The Huli people asked Andi to help them negotiate equity in the CRA mine.
In the end they won 49% of the project but had to compete with unscrupulous opportunists that prime minister Rabbie Namaliu later branded as "spivs, crooks and carpetbaggers".
Between 1990 and 1993 Andi was subject to personal attacks, public humiliation, death threats and serial legal actions alleging impropriety, dishonesty and fraud.
He saw dirty tricks, duplicity, greed and corruption on a scale he had never imagined.
‘Mt Kare Gold Rush’ by Dave Henton is Andi’s inside story of the Mount Kare saga.
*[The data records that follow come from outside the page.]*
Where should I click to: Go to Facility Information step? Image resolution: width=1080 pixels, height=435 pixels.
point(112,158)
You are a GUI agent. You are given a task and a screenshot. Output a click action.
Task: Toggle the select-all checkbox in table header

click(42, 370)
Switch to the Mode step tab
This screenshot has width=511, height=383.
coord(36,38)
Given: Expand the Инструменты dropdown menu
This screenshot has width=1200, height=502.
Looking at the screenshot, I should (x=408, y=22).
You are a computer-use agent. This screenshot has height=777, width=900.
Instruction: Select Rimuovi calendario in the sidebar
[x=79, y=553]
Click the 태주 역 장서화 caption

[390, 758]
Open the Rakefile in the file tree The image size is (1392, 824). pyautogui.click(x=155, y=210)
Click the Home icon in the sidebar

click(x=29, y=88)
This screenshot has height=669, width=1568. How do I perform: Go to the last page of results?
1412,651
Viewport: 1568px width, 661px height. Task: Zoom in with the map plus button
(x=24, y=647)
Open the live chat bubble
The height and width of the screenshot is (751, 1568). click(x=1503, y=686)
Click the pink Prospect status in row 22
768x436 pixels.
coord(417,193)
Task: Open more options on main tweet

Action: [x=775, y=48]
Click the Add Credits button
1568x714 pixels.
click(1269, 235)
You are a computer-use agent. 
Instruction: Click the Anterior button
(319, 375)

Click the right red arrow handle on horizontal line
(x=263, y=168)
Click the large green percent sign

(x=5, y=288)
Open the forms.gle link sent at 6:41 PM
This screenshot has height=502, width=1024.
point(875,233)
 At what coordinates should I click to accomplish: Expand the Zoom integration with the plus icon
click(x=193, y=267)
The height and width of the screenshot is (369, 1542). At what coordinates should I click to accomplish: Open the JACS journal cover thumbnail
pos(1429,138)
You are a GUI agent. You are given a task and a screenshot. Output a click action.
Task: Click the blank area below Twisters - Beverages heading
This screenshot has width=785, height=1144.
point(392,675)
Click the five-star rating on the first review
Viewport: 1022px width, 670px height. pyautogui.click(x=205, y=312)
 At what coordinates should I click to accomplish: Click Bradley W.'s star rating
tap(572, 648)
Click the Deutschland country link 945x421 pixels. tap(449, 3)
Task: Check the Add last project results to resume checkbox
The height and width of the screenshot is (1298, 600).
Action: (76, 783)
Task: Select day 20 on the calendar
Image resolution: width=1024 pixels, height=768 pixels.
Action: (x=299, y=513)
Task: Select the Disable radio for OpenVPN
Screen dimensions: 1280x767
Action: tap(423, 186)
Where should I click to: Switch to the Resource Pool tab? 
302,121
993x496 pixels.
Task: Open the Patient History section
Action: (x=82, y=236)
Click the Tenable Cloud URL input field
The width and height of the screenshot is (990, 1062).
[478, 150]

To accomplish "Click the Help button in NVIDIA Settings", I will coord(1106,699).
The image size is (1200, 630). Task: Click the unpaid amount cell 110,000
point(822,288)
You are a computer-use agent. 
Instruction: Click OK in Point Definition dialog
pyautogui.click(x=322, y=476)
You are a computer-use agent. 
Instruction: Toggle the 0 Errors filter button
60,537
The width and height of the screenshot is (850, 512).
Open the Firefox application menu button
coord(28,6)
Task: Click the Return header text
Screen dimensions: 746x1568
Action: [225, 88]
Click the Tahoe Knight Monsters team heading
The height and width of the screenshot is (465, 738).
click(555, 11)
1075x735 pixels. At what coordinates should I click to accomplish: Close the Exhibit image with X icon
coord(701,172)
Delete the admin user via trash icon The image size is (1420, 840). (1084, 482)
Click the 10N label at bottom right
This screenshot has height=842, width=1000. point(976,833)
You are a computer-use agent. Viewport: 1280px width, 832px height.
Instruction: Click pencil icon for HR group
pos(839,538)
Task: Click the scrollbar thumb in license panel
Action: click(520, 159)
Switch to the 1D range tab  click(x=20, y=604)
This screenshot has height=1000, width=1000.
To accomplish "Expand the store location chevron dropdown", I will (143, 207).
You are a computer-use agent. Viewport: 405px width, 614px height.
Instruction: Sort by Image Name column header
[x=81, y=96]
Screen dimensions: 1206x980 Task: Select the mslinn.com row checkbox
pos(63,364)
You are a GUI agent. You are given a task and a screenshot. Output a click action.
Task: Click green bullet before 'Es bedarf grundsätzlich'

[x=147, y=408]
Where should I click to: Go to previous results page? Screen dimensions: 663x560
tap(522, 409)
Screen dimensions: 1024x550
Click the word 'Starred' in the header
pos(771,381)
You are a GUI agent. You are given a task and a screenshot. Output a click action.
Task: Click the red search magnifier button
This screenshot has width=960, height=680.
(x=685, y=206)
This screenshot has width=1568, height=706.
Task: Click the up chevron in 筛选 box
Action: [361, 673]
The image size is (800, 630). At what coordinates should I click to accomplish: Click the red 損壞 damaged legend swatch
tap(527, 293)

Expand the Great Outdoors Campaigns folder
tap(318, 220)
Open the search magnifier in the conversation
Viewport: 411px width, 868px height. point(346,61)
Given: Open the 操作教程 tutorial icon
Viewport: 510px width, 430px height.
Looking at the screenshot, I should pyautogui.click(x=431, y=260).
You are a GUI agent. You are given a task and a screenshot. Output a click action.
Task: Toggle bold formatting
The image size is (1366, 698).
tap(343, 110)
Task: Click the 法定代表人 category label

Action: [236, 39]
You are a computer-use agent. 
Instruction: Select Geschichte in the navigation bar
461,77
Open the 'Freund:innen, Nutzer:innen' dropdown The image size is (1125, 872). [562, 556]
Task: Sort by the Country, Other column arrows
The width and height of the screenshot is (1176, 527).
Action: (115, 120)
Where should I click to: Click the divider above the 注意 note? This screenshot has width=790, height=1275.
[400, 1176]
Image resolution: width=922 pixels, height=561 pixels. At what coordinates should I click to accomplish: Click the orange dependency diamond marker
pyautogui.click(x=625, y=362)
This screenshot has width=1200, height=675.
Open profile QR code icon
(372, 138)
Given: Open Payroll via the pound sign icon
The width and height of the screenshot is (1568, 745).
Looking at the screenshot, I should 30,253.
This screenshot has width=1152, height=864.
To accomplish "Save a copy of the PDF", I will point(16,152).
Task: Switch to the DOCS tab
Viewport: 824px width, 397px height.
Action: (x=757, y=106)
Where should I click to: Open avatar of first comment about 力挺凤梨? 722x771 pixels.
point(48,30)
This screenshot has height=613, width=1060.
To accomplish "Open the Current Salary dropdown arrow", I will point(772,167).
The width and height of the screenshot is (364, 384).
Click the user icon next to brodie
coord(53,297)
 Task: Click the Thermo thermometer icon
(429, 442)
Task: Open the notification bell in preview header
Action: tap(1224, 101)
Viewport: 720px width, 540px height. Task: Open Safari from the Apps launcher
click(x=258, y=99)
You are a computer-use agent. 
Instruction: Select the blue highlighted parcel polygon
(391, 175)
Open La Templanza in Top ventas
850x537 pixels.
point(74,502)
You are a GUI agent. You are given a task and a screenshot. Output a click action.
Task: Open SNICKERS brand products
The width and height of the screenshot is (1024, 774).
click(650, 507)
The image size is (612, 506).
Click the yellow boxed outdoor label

It exposes the consequences of applying Western remedies to Melanesian problems, the destructive activities of outsiders and the greed, graft and corruption these engender.
__________
2023 footnote - I've tried to track down 'Mt Kare Gold Rush'. There seem to be some copies lurking in the second hand book market, but they're hard to find - KJ
‘Mt Kare Gold Rush: Papua New Guinea 1988-1994’, by Dave Henton and Andi Flower, paperback, 352 pages
‘How PNG gold lost its lustre’ by Greg Roberts, The Australian, 16 February 2008
Keith, this story almost needs a repost.
One man, Andi Flower (now deceased), endeavoured to get this project off the ground giving the landowners 49% equity in a joint venture. Yes 49% back in 1988-89.
Currently, Porgera is still closed after three years banging to and fro about the same, but only after the three-year care and maintenance costs have been recovered.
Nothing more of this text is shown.